Document extract:
■ ■ ■ ■ ■
Tech giant Alphabet (NASDAQ:GOOG) (NASDAQ:GOOGL) recently released its Gemini artificial intelligence program and then temporarily shut it down after it returned some unaccountably bizarre images. Investors, meanwhile, were largely unfazed, sending Alphabet shares up fractionally in Thursday afternoon’s trading.
The primary problem with Gemini seems to be one of historical inaccuracy after users offered up prompts that should have generated certain results but did not. Primarily, Gemini seemed to insert cultural diversity into areas where it should not have. When asked for images of Vikings, popes, and even 1940s-era German soldiers, frequently, the program would insert images of appropriately garbed Black males and occasionally females of multiple races, among other things. Google, in turn, acknowledged that Gemini was “…offering inaccuracies in some historical image generation depictions.”
An Inherent Bias?
■ ■ ■ ■ ■
Tasks:
**a)** Write out the passage of the Gemini article between "Tech giant Alphabet" and "Thursday afternoon’s trading.", inclusive, keeping every word and punctuation mark unchanged.
**b)** Answer these questions from the Gemini article:
(i) How did Alphabet shares move in Thursday afternoon's trading?
(ii) Which three subjects of image requests does the article name?
(iii) According to Google, what was Gemini offering?
■ ■ ■ ■ ■
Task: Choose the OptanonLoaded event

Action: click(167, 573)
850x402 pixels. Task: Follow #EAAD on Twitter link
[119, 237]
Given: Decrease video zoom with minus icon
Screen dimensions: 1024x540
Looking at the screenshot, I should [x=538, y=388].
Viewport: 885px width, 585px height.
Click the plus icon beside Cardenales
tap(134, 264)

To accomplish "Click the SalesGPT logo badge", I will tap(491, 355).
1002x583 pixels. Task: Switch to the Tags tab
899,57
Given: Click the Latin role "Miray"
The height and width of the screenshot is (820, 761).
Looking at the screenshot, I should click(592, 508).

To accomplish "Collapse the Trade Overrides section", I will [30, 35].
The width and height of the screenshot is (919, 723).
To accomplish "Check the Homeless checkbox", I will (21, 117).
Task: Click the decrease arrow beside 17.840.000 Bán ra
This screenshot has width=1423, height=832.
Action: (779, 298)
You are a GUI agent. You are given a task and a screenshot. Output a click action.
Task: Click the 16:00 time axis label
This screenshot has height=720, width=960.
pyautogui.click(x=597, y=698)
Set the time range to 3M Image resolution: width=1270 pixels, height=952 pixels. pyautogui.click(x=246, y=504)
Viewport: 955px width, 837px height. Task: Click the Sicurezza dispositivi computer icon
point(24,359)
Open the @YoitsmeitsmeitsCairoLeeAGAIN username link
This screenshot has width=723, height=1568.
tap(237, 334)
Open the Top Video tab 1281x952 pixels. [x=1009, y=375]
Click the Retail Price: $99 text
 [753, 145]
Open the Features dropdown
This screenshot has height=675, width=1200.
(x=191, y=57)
■ ■ ■ ■ ■
Responses to the tasks:
**a)**
Tech giant Alphabet (NASDAQ:GOOG) (NASDAQ:GOOGL) recently released its Gemini artificial intelligence program and then temporarily shut it down after it returned some unaccountably bizarre images. Investors, meanwhile, were largely unfazed, sending Alphabet shares up fractionally in Thursday afternoon’s trading.

**b)**
(i) They rose fractionally.
(ii) Vikings, popes, and 1940s-era German soldiers.
(iii) Inaccuracies in some historical image generation depictions.